- **Kaynak**
Hemşirelikte doktora programı ile öğrenciye bağımsız araştırma yapma, bilimsel olayları geniş ve derin bir bakış açısı ile irdeleyerek yorum yapma ve yeni sentezlere ulaşmak için gerekli adımları belirleme yeteneği kazandırma hedeflenmektedir (9). Lisansüstü eğitim alan hemşirelik öğrencilerinin bilimsel araştırmaya yönelik olumsuz tutum geliştirmeleri ileride yapacakları çalışmaları olumsuz etkileyecektir. Lisansüstü eğitimin önemli çıktılarından/öğrenme hedeflerinden biri de bilimsel araştırma yapabilme becerisi/yetisi kazandırabilmektedir. Bu nedenle çalışma hemşirelik doktora öğrencilerinin bilimsel araştırmaya yönelik kaygı düzeylerinin incelenmesi amacıyla yapılmıştır.

2. Gereç ve Yöntem 2.1. Araştırmanın Tipi

Analitik, kesitsel özellikte olan bir araştırmadır.

2.2. Araştırmanın Örneklemi

Araştırma Ağustos-Ekim 2014 tarihleri arasında, iki devlet üniversitesinin Sağlık Bilimleri Enstitüsü Hemşirelik Programına kayıtlı 59 doktora öğrencisi ile yapılmıştır.

Örnekleme alınma kriterleri; Sağlık Bilimleri Enstitüsü Hemşirelik Doktora Programına kayıtlı olması ve araştırmaya katılmayı gönüllü olarak kabul etmesidir.

- **Veri bölümü**
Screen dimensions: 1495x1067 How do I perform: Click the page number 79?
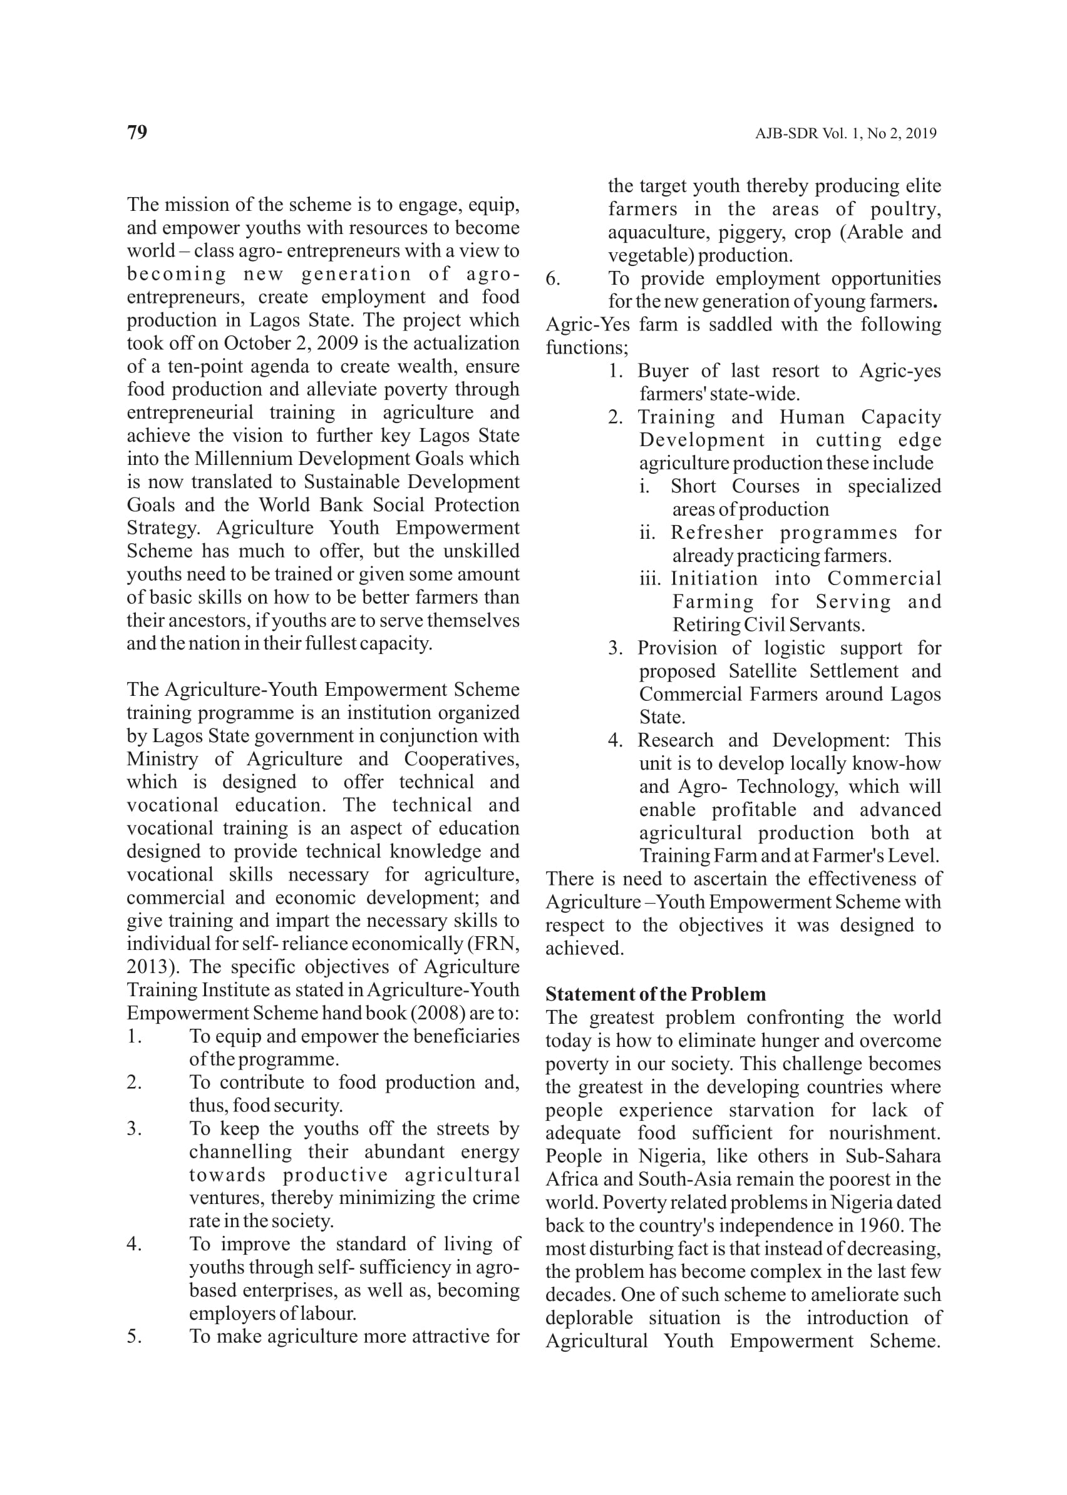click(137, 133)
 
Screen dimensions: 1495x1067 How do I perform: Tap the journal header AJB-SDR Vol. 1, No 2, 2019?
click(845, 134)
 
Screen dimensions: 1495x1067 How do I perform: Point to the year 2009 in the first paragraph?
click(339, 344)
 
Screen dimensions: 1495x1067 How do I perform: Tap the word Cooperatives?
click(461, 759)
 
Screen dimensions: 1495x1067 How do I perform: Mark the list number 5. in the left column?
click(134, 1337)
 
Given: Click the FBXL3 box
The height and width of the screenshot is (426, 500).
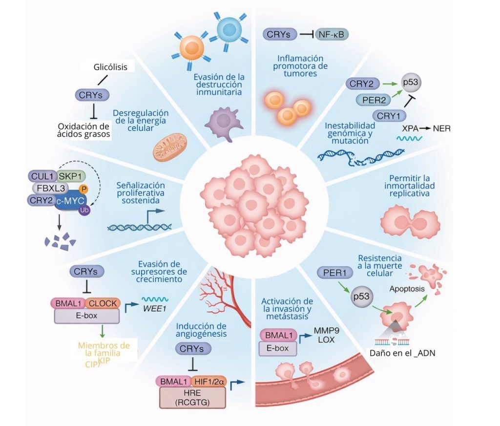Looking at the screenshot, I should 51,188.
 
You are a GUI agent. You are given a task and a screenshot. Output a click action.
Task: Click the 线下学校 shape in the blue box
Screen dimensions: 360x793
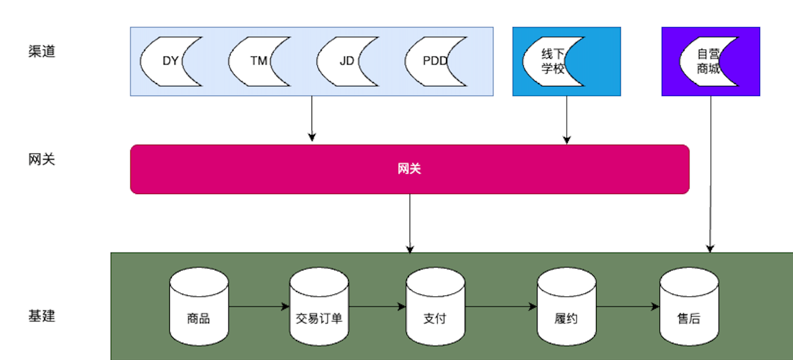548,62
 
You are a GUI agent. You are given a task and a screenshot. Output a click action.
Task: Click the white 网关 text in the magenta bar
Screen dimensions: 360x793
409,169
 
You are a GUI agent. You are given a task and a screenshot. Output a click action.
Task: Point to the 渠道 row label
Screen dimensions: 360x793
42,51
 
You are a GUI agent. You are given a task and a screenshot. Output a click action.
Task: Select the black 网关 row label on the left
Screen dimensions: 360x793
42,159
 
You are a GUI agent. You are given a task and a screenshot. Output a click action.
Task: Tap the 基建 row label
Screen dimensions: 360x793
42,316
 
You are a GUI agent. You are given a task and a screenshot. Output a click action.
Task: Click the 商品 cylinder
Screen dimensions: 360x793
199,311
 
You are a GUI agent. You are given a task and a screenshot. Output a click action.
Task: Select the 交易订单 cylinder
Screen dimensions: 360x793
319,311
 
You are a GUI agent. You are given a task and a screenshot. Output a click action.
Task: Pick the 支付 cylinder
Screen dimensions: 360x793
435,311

...

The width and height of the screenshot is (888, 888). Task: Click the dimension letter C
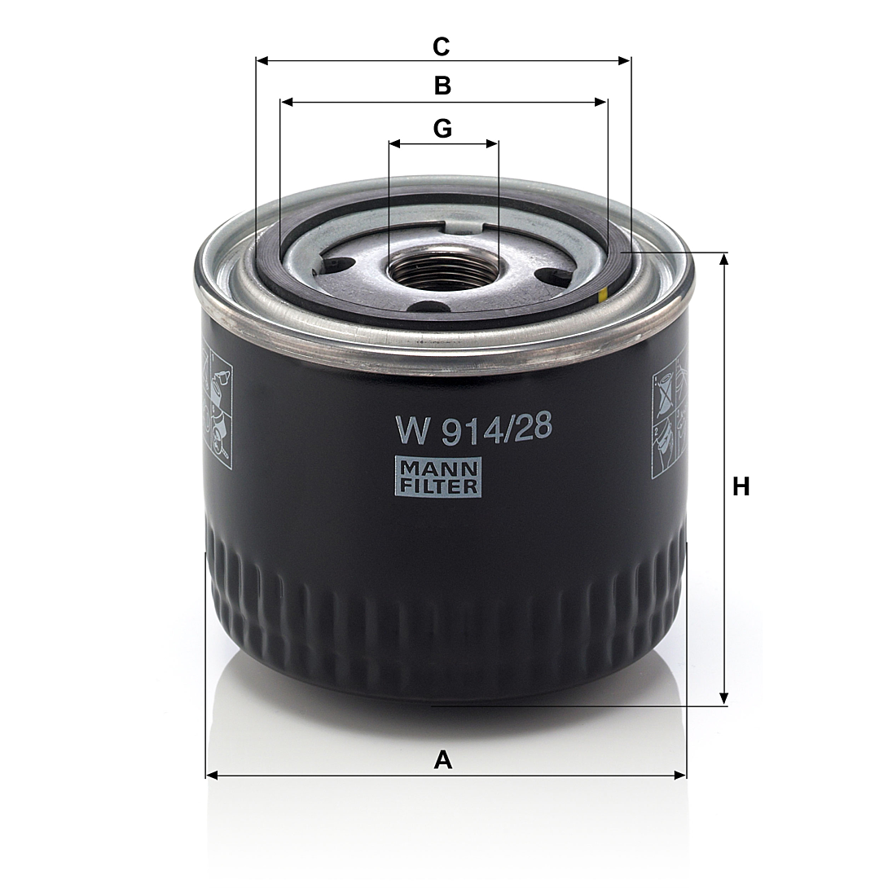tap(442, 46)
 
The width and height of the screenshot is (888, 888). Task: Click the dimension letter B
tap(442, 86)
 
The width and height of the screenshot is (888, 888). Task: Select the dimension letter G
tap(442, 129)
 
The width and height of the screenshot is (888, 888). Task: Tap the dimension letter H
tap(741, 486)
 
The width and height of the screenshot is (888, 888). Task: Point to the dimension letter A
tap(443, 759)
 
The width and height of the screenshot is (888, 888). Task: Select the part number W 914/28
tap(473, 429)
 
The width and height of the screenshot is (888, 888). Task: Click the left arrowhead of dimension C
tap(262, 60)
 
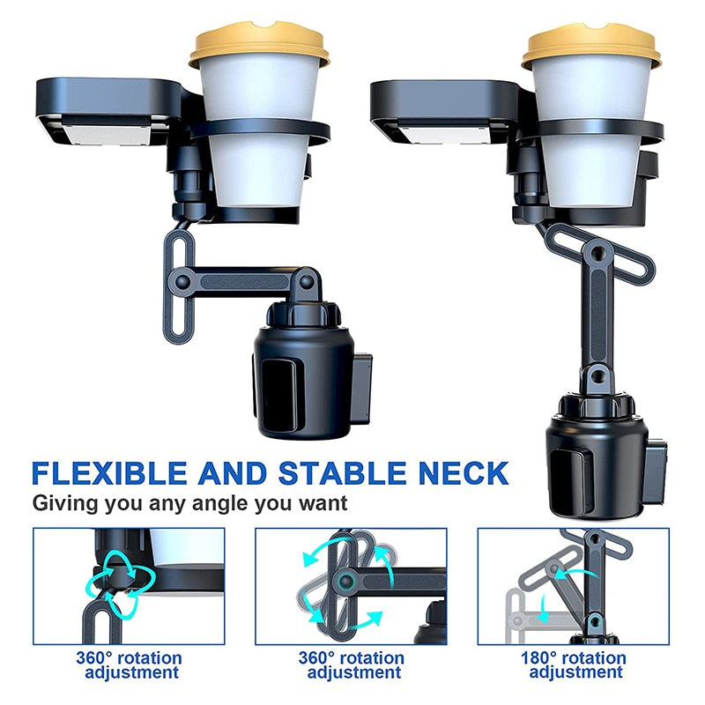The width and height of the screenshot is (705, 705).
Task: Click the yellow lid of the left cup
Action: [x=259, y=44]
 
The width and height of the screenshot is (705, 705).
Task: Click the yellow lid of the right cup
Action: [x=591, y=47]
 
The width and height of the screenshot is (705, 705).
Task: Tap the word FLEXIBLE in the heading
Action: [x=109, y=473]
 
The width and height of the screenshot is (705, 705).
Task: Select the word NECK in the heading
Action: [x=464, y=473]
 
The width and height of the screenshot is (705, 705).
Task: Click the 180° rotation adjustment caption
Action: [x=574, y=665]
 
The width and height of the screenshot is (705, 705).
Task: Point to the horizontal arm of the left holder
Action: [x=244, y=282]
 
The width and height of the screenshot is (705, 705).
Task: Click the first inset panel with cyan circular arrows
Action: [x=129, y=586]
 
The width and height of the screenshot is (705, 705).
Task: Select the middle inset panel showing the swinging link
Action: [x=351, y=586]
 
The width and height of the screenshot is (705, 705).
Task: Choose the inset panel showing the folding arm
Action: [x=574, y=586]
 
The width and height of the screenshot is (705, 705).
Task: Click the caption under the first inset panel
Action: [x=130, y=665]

...

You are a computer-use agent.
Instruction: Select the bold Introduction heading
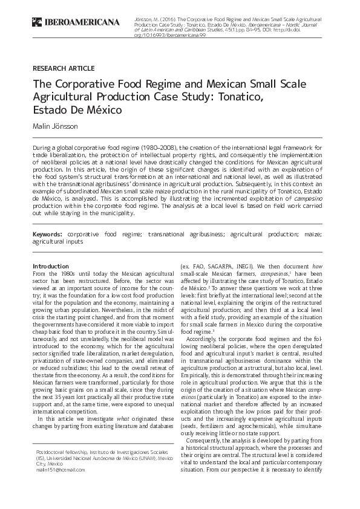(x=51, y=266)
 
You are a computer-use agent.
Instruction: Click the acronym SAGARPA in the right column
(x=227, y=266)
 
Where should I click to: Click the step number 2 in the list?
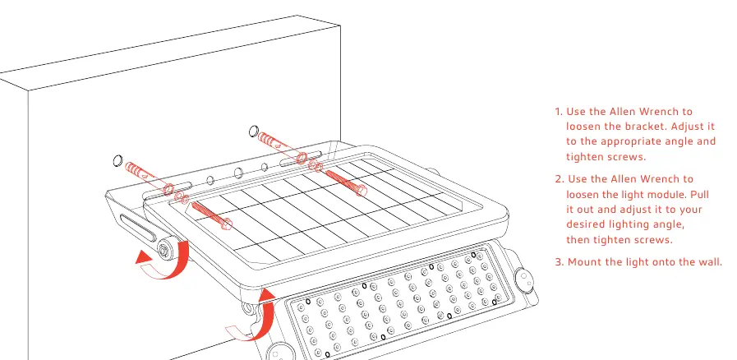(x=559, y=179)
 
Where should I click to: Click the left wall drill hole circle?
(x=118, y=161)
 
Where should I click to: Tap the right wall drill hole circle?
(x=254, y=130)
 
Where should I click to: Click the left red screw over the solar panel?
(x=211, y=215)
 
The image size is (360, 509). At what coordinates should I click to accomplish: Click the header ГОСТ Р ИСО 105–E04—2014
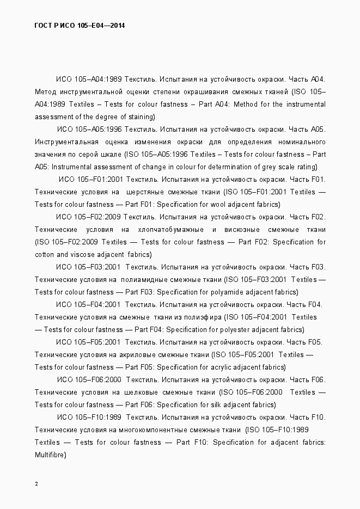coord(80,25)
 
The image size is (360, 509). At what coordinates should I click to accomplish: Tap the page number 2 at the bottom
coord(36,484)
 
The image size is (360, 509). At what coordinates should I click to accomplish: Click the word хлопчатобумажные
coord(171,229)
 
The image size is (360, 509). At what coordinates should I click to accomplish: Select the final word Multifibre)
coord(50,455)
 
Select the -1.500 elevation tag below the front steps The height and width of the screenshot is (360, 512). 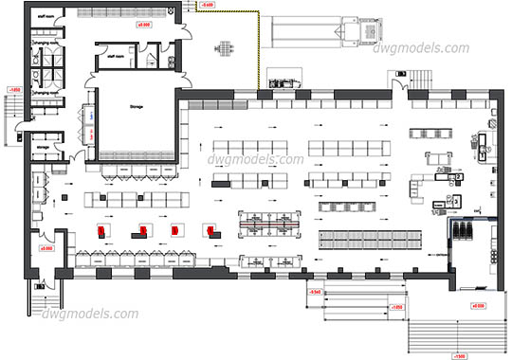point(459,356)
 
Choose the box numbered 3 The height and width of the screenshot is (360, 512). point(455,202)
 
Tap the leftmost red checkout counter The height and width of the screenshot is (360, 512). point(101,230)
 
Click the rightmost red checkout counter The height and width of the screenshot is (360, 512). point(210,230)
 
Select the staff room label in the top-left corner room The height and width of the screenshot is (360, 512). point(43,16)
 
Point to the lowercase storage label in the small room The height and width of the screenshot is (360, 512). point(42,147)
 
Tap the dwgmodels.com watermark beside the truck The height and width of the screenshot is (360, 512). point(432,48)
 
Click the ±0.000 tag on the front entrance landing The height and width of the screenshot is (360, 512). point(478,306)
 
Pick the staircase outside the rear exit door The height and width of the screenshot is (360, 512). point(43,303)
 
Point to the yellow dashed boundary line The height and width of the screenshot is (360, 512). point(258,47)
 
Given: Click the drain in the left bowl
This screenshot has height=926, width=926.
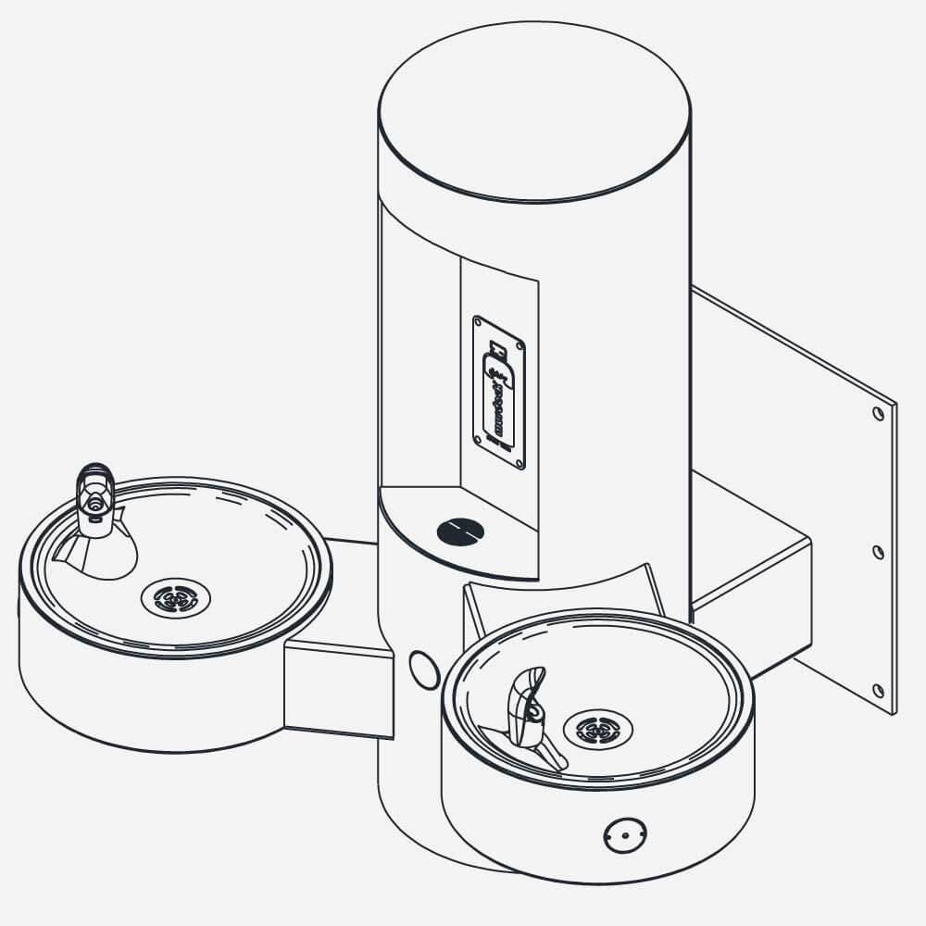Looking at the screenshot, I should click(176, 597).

- **Verilen görev A**
Kaynakta anlatılan araştırma hangi tarihler arasında yapılmıştır?
- **Verilen görev B**
Kayıtlarda "Screen dimensions: 1495x1067 How do I perform: Point" ifadesini içeren satırdan başlayıp "click(461, 759)" ifadesini içeren satırda biten kısmı lütfen "first paragraph" yerine "second paragraph" yerleştirerek yeniden yazın. Geri kalan her şey aynı kalsın.

- **Çözüm A**
Ağustos-Ekim 2014 tarihleri arasında.

- **Çözüm B**
Screen dimensions: 1495x1067 How do I perform: Point to the year 2009 in the second paragraph?
click(339, 344)
 
Screen dimensions: 1495x1067 How do I perform: Tap the word Cooperatives?
click(461, 759)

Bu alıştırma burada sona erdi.